There seems to be a real coalescence of smart and driven people around the San Francisco underground music scene in 1979, not merely a bunch of dimwit punks. They’ve all been given a place to congregate in the pages of Damage #1. There’s billboard artist “DA”, provided with this sobriquet as a cover for his real name, due to his public vandalism of billboards and corporate buildings. This includes putting up a series of large posters that say, “Rich..? Boring…? Then you soon may be dead unless you contribute to the new wave revolution. Send money today = be spared tomorrow”. An address at 626 Post Street is helpfully provided. He also created confrontational machine-based visual art and displayed it in public spaces, like a gas station, making me think he might very well be Mark Pauline, or someone within his orbit. Though I doubt Mark Pauline would have given much thought to fomenting a “new wave revolution”. 

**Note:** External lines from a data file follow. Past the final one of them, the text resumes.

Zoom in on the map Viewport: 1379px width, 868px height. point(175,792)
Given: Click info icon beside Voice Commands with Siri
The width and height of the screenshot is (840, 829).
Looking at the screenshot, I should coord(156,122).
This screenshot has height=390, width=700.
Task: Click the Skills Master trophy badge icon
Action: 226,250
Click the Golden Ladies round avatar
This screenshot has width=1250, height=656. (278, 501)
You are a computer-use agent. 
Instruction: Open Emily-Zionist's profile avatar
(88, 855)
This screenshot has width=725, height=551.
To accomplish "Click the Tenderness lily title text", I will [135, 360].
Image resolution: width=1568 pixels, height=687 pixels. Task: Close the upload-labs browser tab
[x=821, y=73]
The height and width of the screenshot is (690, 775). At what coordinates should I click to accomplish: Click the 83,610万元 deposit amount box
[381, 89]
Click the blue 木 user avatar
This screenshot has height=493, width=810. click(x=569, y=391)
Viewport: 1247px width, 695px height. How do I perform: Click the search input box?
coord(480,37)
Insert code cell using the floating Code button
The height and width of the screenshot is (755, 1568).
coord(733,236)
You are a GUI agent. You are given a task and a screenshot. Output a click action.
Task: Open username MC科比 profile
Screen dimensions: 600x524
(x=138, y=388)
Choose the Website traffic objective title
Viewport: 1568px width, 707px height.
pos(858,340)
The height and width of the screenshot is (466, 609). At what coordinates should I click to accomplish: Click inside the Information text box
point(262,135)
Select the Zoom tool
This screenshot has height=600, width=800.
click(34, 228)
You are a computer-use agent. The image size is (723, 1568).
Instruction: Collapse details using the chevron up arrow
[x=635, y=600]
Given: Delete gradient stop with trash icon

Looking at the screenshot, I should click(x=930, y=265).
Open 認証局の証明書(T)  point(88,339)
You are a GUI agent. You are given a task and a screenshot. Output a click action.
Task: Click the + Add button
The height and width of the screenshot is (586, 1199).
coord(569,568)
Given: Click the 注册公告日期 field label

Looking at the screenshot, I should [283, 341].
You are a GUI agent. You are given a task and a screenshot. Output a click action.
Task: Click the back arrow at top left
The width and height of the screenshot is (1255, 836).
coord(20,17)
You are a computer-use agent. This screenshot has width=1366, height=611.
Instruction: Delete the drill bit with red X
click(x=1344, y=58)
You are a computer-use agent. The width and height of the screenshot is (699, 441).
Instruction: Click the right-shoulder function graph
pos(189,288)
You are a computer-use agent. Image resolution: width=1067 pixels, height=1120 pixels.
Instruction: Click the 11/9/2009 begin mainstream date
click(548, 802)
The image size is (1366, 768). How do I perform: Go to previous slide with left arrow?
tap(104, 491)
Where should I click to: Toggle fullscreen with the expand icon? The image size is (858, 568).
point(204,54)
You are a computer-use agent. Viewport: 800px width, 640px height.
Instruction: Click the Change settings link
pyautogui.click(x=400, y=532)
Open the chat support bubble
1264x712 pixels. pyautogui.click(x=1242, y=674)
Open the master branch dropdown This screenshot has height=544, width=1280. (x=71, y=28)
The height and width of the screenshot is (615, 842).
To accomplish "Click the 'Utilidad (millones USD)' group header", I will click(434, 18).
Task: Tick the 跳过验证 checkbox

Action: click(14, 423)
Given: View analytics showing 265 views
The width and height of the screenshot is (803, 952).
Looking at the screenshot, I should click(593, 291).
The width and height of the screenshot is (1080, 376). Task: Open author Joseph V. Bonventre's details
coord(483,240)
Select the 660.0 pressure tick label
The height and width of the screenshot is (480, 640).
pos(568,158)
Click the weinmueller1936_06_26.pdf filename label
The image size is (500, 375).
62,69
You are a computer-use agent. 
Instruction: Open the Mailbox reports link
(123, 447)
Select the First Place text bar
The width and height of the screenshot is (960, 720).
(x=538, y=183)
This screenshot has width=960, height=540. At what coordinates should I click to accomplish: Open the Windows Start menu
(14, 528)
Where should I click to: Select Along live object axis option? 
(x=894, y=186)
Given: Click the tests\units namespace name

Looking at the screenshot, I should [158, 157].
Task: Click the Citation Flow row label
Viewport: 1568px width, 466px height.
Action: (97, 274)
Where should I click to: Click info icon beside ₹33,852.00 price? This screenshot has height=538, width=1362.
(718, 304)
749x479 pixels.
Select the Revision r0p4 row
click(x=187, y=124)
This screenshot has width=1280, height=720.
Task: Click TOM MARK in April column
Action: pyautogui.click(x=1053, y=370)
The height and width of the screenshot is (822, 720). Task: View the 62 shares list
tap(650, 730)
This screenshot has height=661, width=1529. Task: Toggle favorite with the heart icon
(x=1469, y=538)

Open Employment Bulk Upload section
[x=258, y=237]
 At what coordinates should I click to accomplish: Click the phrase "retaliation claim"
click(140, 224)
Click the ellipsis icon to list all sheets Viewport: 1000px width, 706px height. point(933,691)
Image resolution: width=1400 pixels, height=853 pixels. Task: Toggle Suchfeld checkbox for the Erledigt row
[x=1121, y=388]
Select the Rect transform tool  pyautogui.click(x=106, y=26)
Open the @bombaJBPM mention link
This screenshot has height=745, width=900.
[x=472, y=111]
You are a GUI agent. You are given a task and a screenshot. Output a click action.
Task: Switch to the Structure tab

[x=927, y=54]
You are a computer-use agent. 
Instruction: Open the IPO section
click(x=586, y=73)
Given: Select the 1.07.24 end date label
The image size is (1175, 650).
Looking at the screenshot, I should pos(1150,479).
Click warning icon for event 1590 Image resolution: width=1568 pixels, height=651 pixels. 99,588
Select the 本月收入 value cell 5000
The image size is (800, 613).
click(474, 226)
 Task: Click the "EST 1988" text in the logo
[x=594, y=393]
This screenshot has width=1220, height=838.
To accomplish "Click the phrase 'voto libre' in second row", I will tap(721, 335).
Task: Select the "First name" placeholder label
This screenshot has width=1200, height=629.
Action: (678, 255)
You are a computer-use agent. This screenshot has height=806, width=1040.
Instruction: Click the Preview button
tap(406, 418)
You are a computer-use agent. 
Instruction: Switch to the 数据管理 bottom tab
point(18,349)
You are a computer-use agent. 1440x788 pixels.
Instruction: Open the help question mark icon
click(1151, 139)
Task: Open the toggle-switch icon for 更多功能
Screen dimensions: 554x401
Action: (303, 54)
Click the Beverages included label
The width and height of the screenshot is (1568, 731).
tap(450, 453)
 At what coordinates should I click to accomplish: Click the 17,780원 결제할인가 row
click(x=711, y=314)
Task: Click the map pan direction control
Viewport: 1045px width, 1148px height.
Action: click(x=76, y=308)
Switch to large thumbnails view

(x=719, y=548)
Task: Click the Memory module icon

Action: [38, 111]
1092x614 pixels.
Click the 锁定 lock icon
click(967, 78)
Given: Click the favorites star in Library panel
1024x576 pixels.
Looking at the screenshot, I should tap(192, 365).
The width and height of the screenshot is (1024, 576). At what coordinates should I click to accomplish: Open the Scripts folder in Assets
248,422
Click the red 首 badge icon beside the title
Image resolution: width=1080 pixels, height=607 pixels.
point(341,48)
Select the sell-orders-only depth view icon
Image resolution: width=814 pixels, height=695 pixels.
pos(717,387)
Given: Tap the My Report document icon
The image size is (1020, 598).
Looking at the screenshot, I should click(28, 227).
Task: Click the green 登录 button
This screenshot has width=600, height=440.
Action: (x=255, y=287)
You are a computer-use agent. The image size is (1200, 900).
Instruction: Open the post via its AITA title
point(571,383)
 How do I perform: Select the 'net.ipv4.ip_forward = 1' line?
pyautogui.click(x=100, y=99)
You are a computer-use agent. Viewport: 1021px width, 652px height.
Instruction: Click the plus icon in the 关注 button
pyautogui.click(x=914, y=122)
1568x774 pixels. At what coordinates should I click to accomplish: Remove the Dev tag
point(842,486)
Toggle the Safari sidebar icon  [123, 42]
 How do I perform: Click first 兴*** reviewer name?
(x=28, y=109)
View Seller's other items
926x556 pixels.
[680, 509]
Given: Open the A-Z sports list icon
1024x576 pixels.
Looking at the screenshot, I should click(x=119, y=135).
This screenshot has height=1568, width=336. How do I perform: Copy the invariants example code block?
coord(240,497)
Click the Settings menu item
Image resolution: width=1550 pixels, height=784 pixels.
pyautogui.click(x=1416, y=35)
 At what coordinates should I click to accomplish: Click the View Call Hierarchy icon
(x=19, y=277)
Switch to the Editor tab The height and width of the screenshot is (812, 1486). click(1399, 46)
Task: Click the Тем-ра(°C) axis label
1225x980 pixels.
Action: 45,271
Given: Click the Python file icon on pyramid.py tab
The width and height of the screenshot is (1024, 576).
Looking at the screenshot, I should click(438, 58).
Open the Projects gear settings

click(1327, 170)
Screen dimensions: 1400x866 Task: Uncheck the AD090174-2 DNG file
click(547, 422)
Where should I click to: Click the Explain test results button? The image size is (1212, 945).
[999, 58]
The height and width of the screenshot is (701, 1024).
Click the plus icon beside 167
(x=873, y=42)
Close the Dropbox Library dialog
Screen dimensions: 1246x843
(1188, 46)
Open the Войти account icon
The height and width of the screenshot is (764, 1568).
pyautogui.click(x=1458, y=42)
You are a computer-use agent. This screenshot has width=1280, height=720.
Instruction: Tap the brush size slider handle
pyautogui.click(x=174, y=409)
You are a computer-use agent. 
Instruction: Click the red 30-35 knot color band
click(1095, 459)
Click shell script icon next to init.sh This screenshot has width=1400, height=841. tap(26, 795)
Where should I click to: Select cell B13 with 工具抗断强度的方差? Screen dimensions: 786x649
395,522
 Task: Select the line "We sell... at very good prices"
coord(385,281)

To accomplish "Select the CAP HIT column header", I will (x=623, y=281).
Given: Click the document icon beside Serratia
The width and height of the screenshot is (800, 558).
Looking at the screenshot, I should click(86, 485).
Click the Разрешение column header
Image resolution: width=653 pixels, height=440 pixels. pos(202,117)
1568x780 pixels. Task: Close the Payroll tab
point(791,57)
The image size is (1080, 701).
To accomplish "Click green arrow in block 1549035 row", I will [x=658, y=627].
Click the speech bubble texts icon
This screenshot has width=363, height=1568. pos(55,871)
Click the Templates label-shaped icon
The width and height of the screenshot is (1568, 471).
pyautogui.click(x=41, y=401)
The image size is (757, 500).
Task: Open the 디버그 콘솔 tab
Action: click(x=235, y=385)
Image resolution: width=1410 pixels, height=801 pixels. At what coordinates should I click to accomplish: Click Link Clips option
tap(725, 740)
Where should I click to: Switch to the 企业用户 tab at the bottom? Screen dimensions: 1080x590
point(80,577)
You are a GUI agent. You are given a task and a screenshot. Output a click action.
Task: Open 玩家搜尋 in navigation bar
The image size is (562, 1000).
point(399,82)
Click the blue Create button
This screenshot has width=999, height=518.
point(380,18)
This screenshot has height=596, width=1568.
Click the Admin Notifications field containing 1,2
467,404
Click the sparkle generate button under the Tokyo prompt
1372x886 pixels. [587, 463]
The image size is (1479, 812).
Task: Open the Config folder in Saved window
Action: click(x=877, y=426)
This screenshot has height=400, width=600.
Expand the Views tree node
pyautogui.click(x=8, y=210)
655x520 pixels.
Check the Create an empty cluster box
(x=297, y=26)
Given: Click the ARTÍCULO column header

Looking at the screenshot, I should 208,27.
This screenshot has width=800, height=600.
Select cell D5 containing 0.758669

Another great interview is with Robert Hanrahan, manager of The Offs and Dead Kennedys, and a guy who put on shows at San Francisco’s legendary Deaf Club. (Robert is now Daphne Hanrahan). The club is struggling with fire regulations, police presence, and with quality-of-life cleanup issues on Valencia Street. Mayor Dianne Feinstein is referred to as “the Queen of Hearts”, in reference to a legendary mocking magazine cover that I unfortunately can’t find reference to on the internet. She was reviled by the punks. Hanrahan complains about people trying to piggyback on the club’s notoriety and/or get in for free: “We’ve had people come to the club and flash New West press passes, and we say, okay that’ll be three dollars. And they’re shocked – ‘but we can write about you, we can give you all kinds of publicity’….one night Black Randy came to the door and announced, ‘Black Randy, party of twelve’. I said ‘Black Randy, party of none, it’s three bucks apiece’. He was flipped. We let him in, and a half hour later two guys were carrying him out because he had passed out in the bathroom”. 

Now if you’ve done even the tiniest bit of cursory reading about the late 70s San Francisco punk scene, you surely know who Dirk Dirksen is. The interview with him here is fantastic. The interviewer comes at him repeatedly and rather lamely with every Mabuhay Gardens controversy du jour – ticket prices ($4.50 on weekends instead of $3!); whether he’s enriching himself from the Mabuhay (he is not); “a lot of people resent the way you act on stage”, and so on. The final question is “Someone asked me to ask you if it’s true you hate punks”. Dirkson replies, “I only love myself. I don’t know any punks, but those pseudo-punks that come to the Mabuhay, I certainly like them”. Read an entire book about him here

Damage #1 also talks to bands, I assure you. There’s a rare one with The Urge, an all-female band that included Jean Caffeine, who did New Dezezes fanzine (which I wrote about here and here) a year or two before this band, and who, along with her bandmates, went to Washington High in the Richmond (two members are still there at the time of this interview). There’s a talk with No Sisters, a band of brothers, all of whom wear nerd glasses. There are strange utterings from Coum Transmissions, i.e. the Throbbing Gristle folks, a collective very popular with a certain San Francisco archetype of the era, as you may well know. Craig and Alice from The Bags do a perfunctory Q&A, and MX-80 Sound, who’ve just moved to SF from Bloomington, IN, get their own small grilling here.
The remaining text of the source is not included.